* [SUPPLIED ENTRIES]
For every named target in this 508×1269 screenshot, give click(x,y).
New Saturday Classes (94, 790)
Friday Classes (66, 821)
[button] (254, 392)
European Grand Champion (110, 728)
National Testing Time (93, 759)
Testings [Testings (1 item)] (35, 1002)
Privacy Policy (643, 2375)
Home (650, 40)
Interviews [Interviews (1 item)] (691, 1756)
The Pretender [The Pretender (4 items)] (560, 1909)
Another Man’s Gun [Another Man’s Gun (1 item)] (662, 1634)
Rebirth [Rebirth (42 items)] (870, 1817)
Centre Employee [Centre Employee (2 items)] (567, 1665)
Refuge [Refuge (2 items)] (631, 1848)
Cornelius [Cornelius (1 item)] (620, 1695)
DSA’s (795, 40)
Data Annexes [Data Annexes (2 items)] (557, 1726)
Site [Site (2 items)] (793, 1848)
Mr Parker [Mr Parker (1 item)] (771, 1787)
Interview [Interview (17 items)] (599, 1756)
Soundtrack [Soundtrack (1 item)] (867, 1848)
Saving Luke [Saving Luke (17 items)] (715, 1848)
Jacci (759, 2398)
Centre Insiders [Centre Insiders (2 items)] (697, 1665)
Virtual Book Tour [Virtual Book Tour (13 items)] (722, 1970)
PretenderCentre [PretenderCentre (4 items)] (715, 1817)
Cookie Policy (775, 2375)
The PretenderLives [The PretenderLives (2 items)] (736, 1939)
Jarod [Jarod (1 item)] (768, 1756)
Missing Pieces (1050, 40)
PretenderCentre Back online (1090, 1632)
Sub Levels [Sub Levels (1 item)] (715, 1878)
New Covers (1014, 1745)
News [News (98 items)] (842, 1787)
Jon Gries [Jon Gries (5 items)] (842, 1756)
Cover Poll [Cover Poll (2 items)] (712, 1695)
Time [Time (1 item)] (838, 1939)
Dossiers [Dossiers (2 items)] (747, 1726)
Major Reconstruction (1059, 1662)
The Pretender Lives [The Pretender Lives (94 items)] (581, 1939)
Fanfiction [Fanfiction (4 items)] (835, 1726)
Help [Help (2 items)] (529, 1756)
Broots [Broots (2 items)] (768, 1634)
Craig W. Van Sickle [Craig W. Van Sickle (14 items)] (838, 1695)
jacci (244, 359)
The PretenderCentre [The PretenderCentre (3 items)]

* [WHAT THE TASK REQUIRES] Turn the entries above into a Markdown table with the columns Row and Entry, giving each line its own numbered row and leaving out blank lines.

* [EXPECTED ANSWER]
| Row | Entry |
|---|---|
| 1 | For every named target in this 508×1269 screenshot, give click(x,y). |
| 2 | New Saturday Classes (94, 790) |
| 3 | Friday Classes (66, 821) |
| 4 | [button] (254, 392) |
| 5 | European Grand Champion (110, 728) |
| 6 | National Testing Time (93, 759) |
| 7 | Testings [Testings (1 item)] (35, 1002) |
| 8 | Privacy Policy (643, 2375) |
| 9 | Home (650, 40) |
| 10 | Interviews [Interviews (1 item)] (691, 1756) |
| 11 | The Pretender [The Pretender (4 items)] (560, 1909) |
| 12 | Another Man’s Gun [Another Man’s Gun (1 item)] (662, 1634) |
| 13 | Rebirth [Rebirth (42 items)] (870, 1817) |
| 14 | Centre Employee [Centre Employee (2 items)] (567, 1665) |
| 15 | Refuge [Refuge (2 items)] (631, 1848) |
| 16 | Cornelius [Cornelius (1 item)] (620, 1695) |
| 17 | DSA’s (795, 40) |
| 18 | Data Annexes [Data Annexes (2 items)] (557, 1726) |
| 19 | Site [Site (2 items)] (793, 1848) |
| 20 | Mr Parker [Mr Parker (1 item)] (771, 1787) |
| 21 | Interview [Interview (17 items)] (599, 1756) |
| 22 | Soundtrack [Soundtrack (1 item)] (867, 1848) |
| 23 | Saving Luke [Saving Luke (17 items)] (715, 1848) |
| 24 | Jacci (759, 2398) |
| 25 | Centre Insiders [Centre Insiders (2 items)] (697, 1665) |
| 26 | Virtual Book Tour [Virtual Book Tour (13 items)] (722, 1970) |
| 27 | PretenderCentre [PretenderCentre (4 items)] (715, 1817) |
| 28 | Cookie Policy (775, 2375) |
| 29 | The PretenderLives [The PretenderLives (2 items)] (736, 1939) |
| 30 | Jarod [Jarod (1 item)] (768, 1756) |
| 31 | Missing Pieces (1050, 40) |
| 32 | PretenderCentre Back online (1090, 1632) |
| 33 | Sub Levels [Sub Levels (1 item)] (715, 1878) |
| 34 | New Covers (1014, 1745) |
| 35 | News [News (98 items)] (842, 1787) |
| 36 | Jon Gries [Jon Gries (5 items)] (842, 1756) |
| 37 | Cover Poll [Cover Poll (2 items)] (712, 1695) |
| 38 | Time [Time (1 item)] (838, 1939) |
| 39 | Dossiers [Dossiers (2 items)] (747, 1726) |
| 40 | Major Reconstruction (1059, 1662) |
| 41 | The Pretender Lives [The Pretender Lives (94 items)] (581, 1939) |
| 42 | Fanfiction [Fanfiction (4 items)] (835, 1726) |
| 43 | Help [Help (2 items)] (529, 1756) |
| 44 | Broots [Broots (2 items)] (768, 1634) |
| 45 | Craig W. Van Sickle [Craig W. Van Sickle (14 items)] (838, 1695) |
| 46 | jacci (244, 359) |
| 47 | The PretenderCentre [The PretenderCentre (3 items)] |